コウヤは思わず『なら良い』と言おうとしたのだが、アルキスにちょっと睨まれた。

「え、えっと。ちょっと思い出したんですけど、ユースールでもゼットさんがギルド長になる前にはよく、教国の教会に評判の良くない商人さんが出入りしてたな~って」

問題のあった商業ギルドの長と一緒に、ゼットが追い出していたので、最近は見ない。思い出したようにやってくる変な商人は、丁重にお断りし、追い払っているようだ。それこそ、商人達がトラウマになるほど確実に。

「ベニばあさまと中央の教会に殴り込みに行った時にも、キラキラした商人さん達がいましたし、ちょっと気になったんです」

トラウマを植え付けられ、ユースールと聞いただけで顔を真っ青にして逃げ出してしまう商人さん達が居たのを思い出したのだ。

これを聞いて、アルキスが考え込む。

「教会もってなると面倒だな……」

そこでそれまで静かに立っていたビジェが口を開いた。

「ウワサで、教カイが商人からドレイをかってイルと、聞いタ」

彼は、ユースールではゲンと採取に出かけたり、神官と討伐訓練に出かけたりしており、王都では隠密行動の研修をしていた。そこで情報を色々と集めていたらしい。

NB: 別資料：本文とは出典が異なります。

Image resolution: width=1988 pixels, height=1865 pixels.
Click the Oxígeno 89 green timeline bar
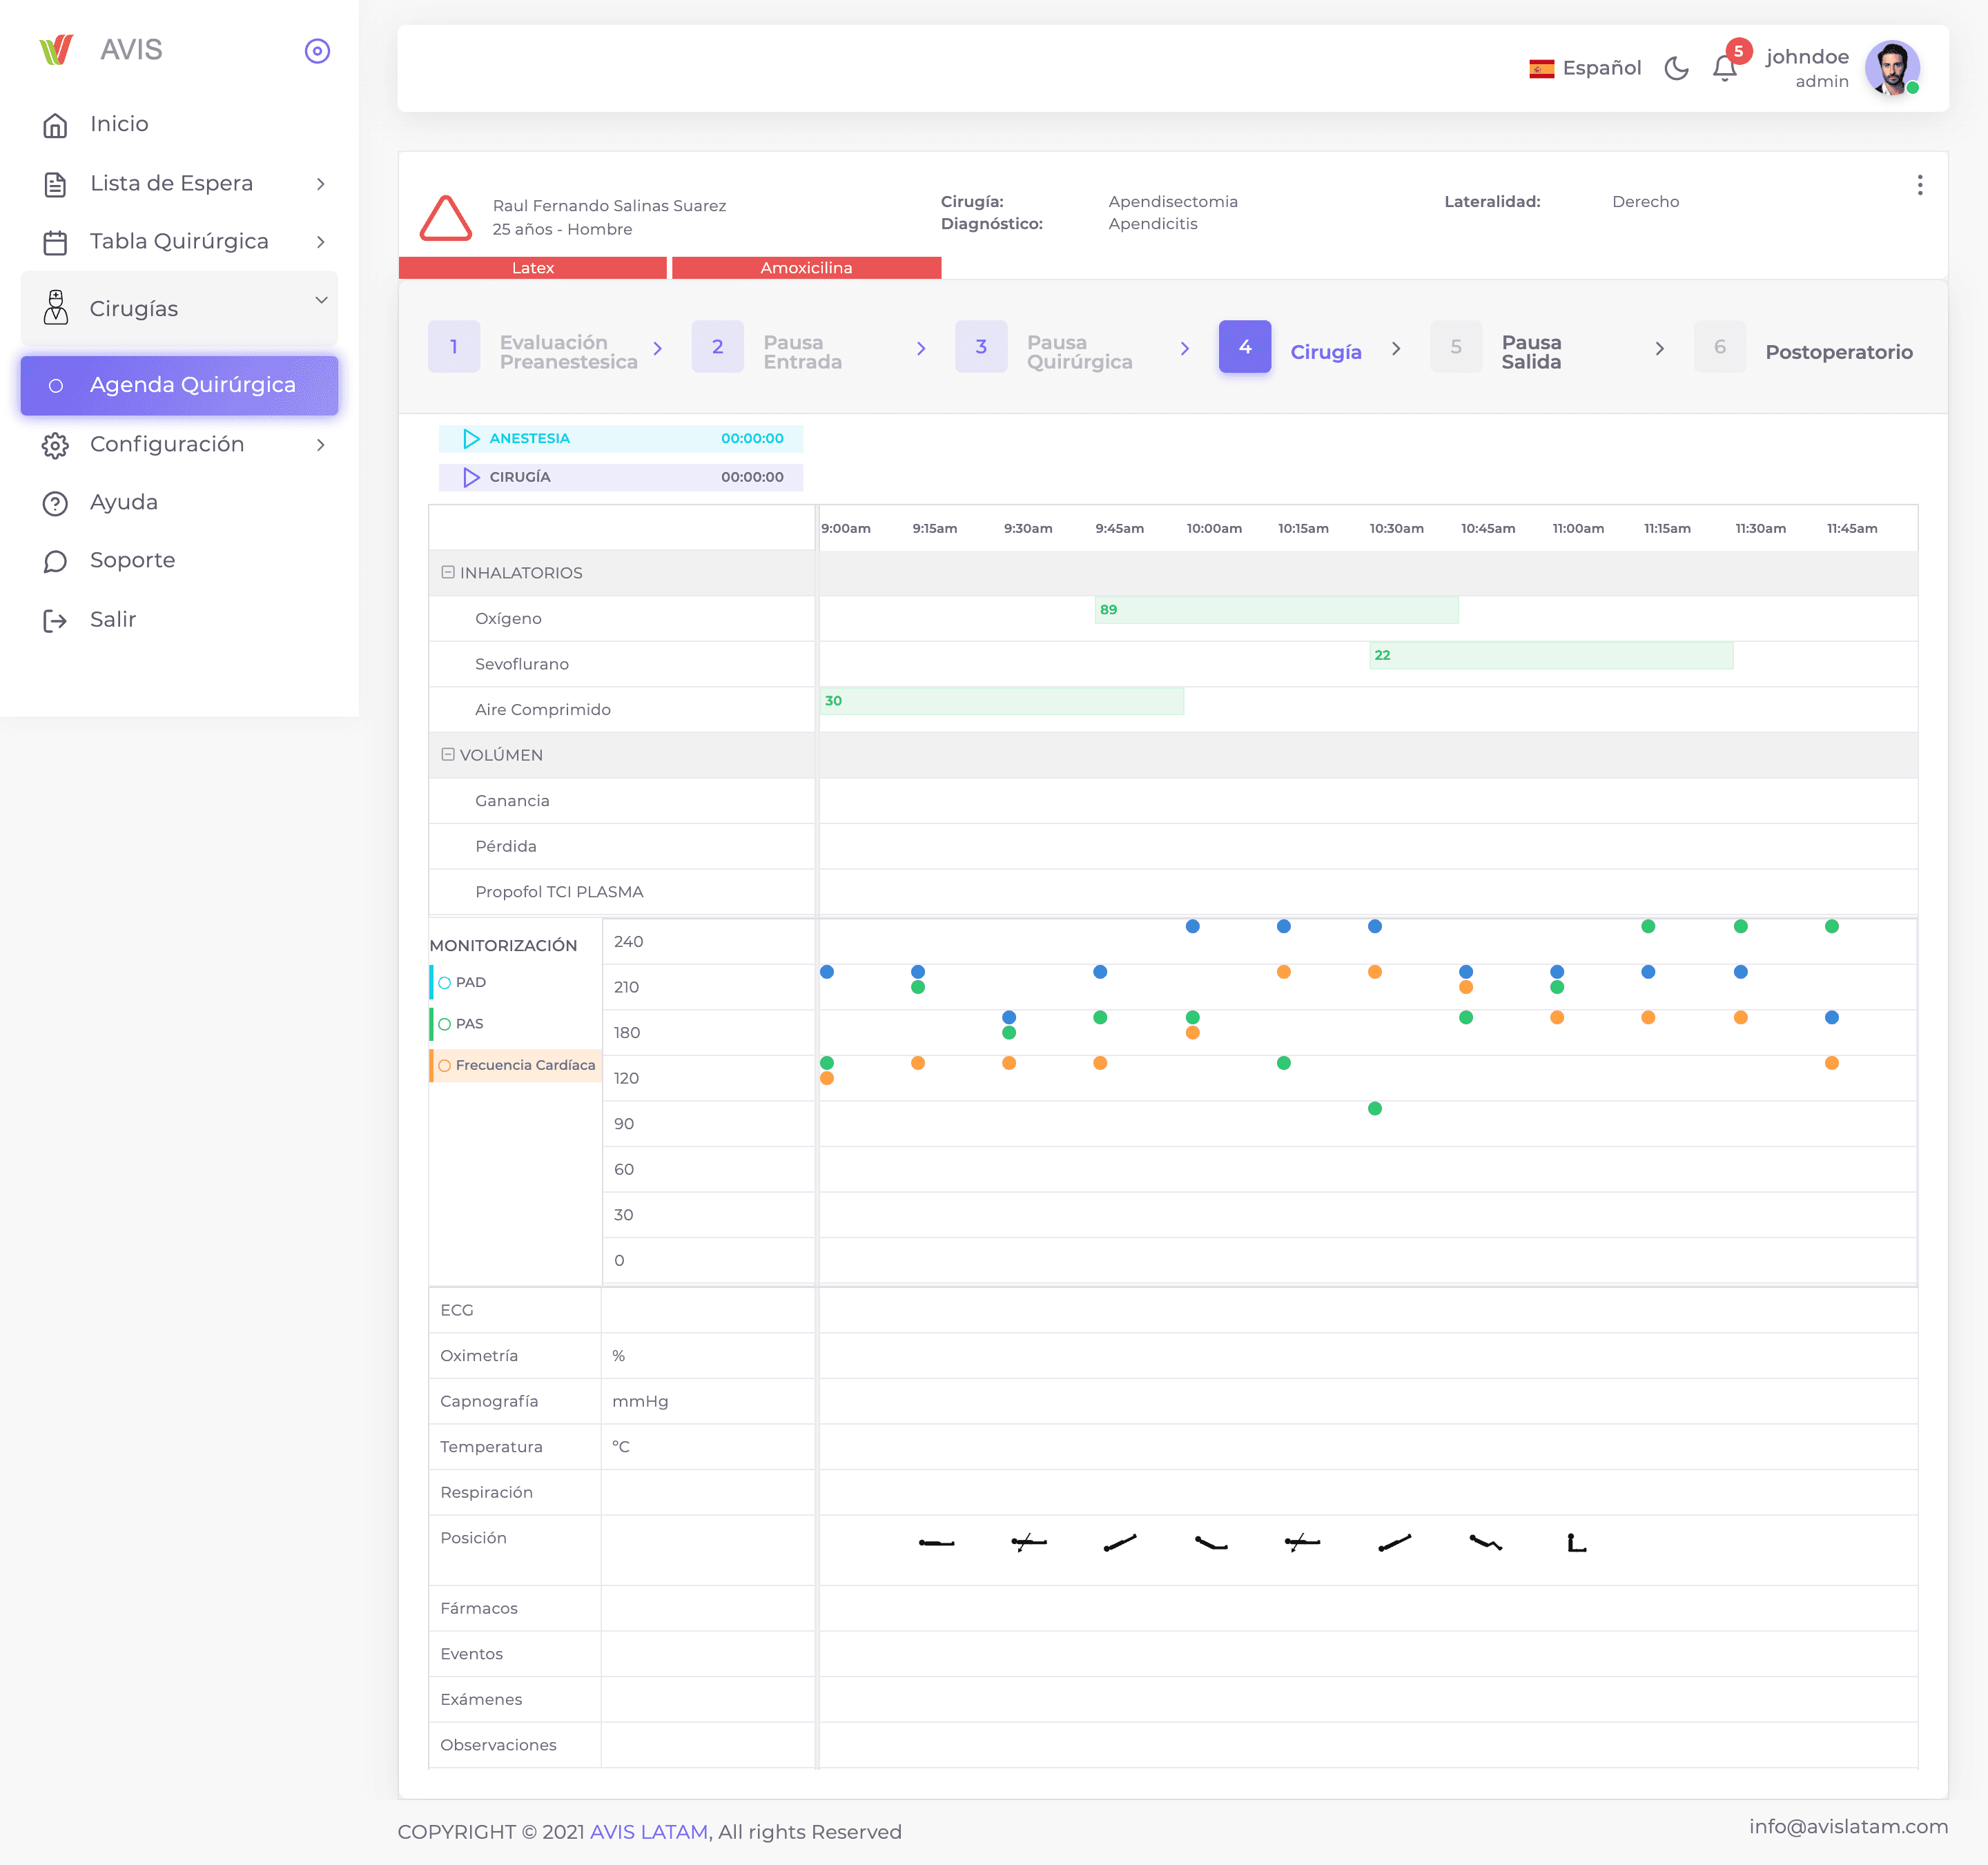[1276, 610]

「奴隷ですか……ん? 聞き込みでってことは、もしかして、この国でも?」
「あると聞いタ。この王トではナイ。ケド、他はあるト」
「マジかよ……」

アルキスが嫌そうに顔をしかめた。教国の教会が関係しているのは間違いないようだ。だが、そうなると本当に面倒なことになる。この国では奴隷を買うことも、売ることも許されていない。

「う~ん……ジザさん。確認できます?」
「可能です。すぐに人員を割り振ります」
「お願いします。もし、奴隷が居るなら、状態の確認も」

ジザルスが後ろを振り返ると、双子が現れ、消えた。指示はこれで問題ない。

「考えてみると、あの教会が関わっているって聞くと納得できるんですよね~」
「どういうことだ?」

アルキスの問いかけに、コウヤは少しだけ笑う。

「お金の流れですよ。貴族から教会に、教会から商人に、商人から貴族にって流れです」
「……城に戻って、捕まえた貴族の奴らの尋問頼んでくるわ……」
「その方が良さそうですね。捕まえた教国の人達の方は……」
「それはこっちで確認する」
「あ、ルー君っ」

ルディエが得意げに鼻を鳴らしていた。

「兄さんは商人を相手……したいんでしょ?」
「ふふ。うんっ。ちょっとね~。さすがに棟梁達に迷惑だったみたいだから」
「そのデカイの、兄さんの護衛してもらうよ」
「もちろんダ」

ビジェが護衛になった。

「それで補佐は……」
「わたくしですね」
「ニールさんっ」
「ニールです」

これに笑顔でそうだったと頷く。いつもの返しにも慣れてきたコウヤだった。